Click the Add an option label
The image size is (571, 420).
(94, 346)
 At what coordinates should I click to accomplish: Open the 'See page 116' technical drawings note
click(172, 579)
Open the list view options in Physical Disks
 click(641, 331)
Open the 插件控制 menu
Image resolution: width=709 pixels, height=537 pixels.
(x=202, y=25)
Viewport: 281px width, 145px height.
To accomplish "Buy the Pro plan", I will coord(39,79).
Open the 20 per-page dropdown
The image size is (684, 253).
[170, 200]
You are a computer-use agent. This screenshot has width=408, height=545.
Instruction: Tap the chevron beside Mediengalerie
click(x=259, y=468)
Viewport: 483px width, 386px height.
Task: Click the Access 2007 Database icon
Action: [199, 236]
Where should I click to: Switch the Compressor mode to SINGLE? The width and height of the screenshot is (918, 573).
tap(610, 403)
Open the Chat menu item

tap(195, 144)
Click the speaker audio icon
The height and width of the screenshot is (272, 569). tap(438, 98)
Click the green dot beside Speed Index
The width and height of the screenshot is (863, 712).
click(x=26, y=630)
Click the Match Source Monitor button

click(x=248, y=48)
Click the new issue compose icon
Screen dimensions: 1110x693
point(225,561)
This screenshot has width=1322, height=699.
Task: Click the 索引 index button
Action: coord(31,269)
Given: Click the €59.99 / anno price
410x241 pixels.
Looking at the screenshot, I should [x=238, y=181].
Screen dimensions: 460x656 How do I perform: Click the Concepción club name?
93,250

_ _ _ _ _ _ _

Copy exactly, word for word, the line with "410x241 pixels." through the final line of the listing.

Task output =
410x241 pixels.
Looking at the screenshot, I should [x=238, y=181].
Screen dimensions: 460x656 How do I perform: Click the Concepción club name?
93,250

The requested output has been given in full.